### Instructions to follow
Any image in the records is to be dropped, and everything else duplicated precisely.
Start of Block
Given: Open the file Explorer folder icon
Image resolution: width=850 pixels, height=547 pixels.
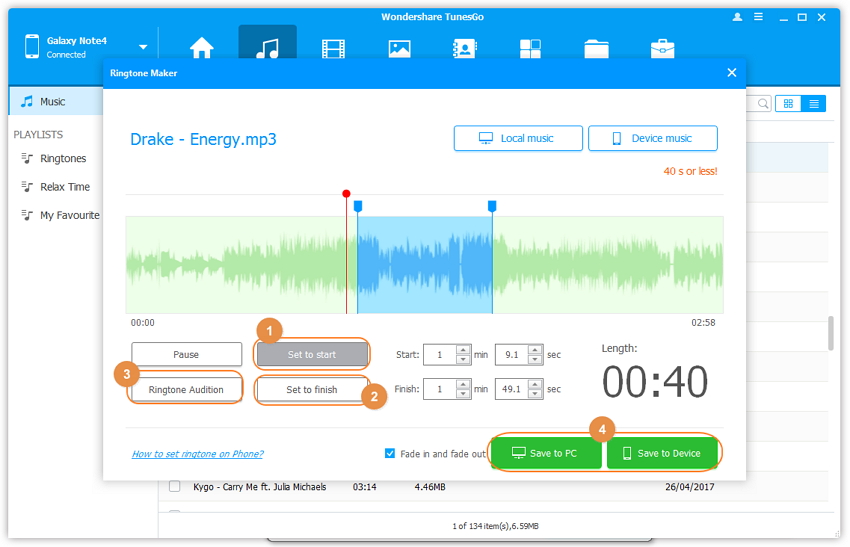Looking at the screenshot, I should 596,49.
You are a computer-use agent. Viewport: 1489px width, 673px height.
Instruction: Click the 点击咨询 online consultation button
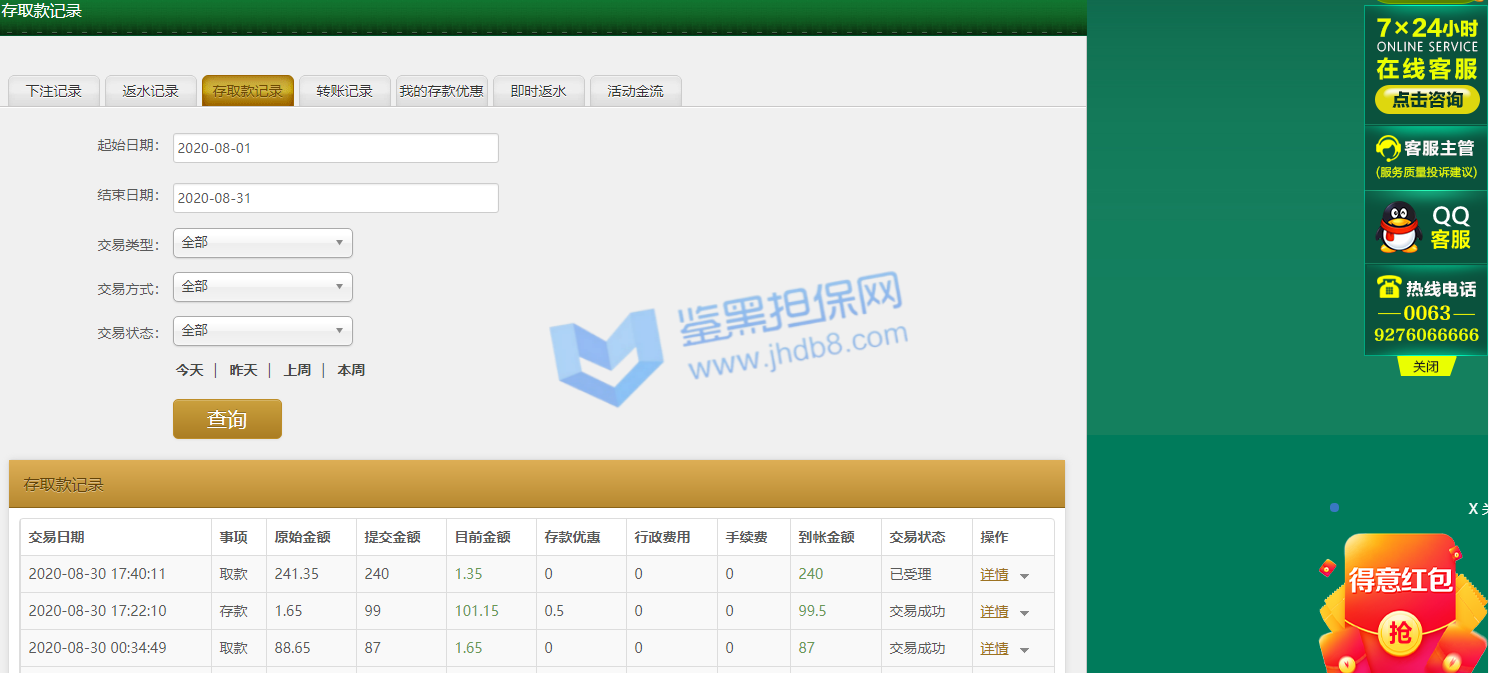pos(1426,99)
End of Block
### Worked solution
Given: Open the file Explorer folder icon
Image resolution: width=850 pixels, height=547 pixels.
Looking at the screenshot, I should 596,49.
You are a computer-use agent. Viewport: 1489px width, 673px height.
Instruction: Click the 点击咨询 online consultation button
pos(1426,99)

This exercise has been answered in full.